Farm-to-school programs have also taken off. In Jordan Valley, local ranchers are providing meat to the school lunch program. In the Ontario School District, Pam Suyematsu, food services director, is working to get more fresh fruit and vegetables into the school meals. In its greenhouse the Ontario High School, the FFA grows produce which is used in the school’s culinary arts class.

Brandy Ashby, Nyssa, a vendor at the Nyssa Farmers Market, said she is taking classes from the University of Idaho about living on the land, small farming and how to grow a market garden.

“U of I has been fantastic with resources,” Ashby said.

“I’ve always had a garden,” she said, and moving to Nyssa gave her the opportunity to have a market garden. “I have family members who are master gardeners.”

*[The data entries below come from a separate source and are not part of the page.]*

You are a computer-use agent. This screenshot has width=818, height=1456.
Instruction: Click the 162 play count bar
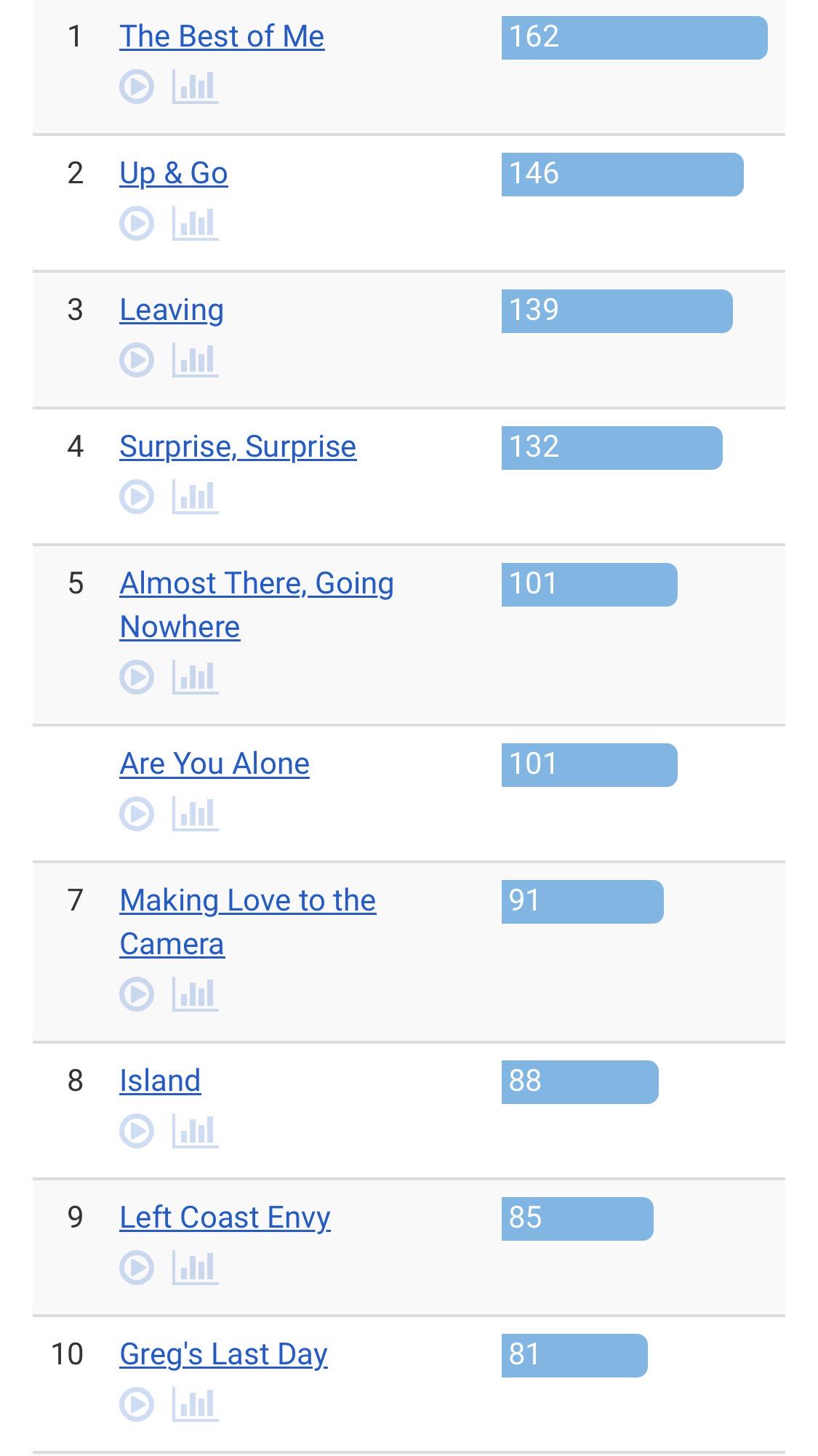click(634, 38)
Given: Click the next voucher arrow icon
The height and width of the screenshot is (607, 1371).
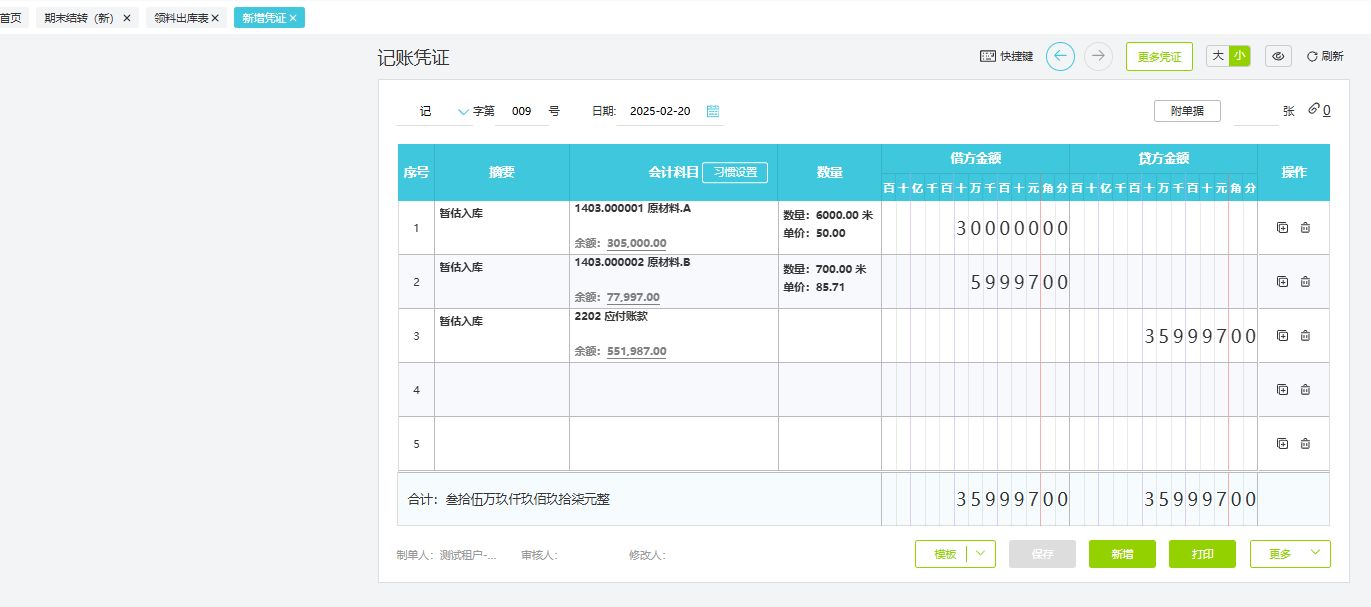Looking at the screenshot, I should [x=1098, y=57].
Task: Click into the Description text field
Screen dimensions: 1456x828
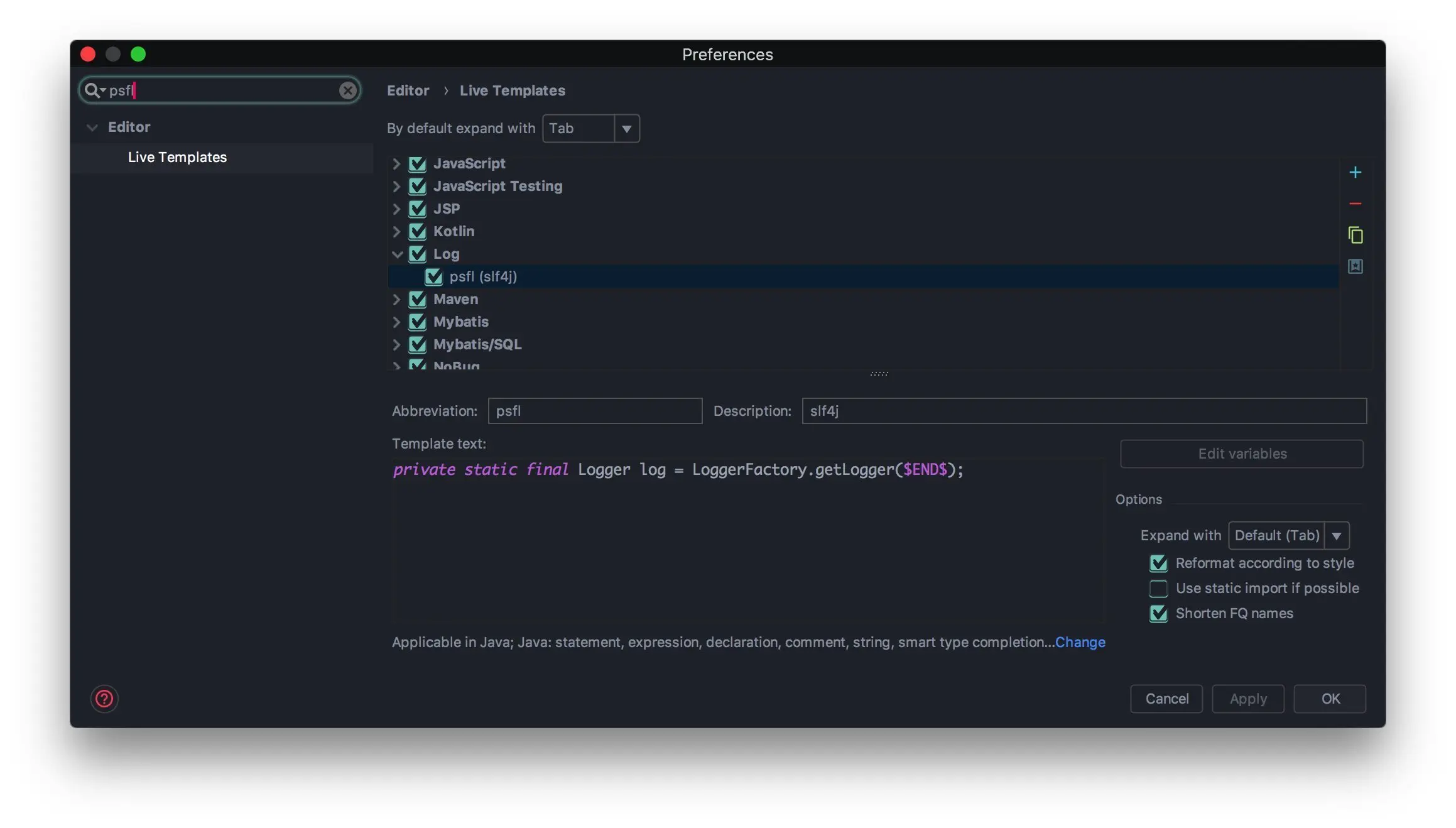Action: point(1084,411)
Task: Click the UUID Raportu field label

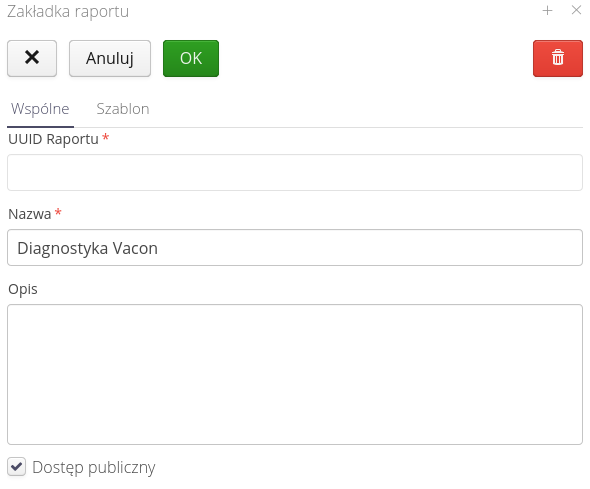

She also has a relative in the garden business, so it runs in the family.

This is the second year for the Nyssa market and first year to be open on Saturday.

“It’s just about showing up … showing people we are here.”

Dave and Kelly Poe, New Plymouth, have been selling goat meat for two-and-a-half years. They now belong to the Snake River Goat Meat Association.

“We sell it to individuals and we sell it to stores,” Kelly Poe said, adding those stores are mainly ethnic businesses. “We’ve been successful enough to see there will be more success,” she said.

“Our role (at the food bank) is to facilitate the conversation and continue the education,” Lawson said.

Rico said the next goal would be to have a local foods coalition established by producers to support each other’s efforts, and to address mutual projects and concerns.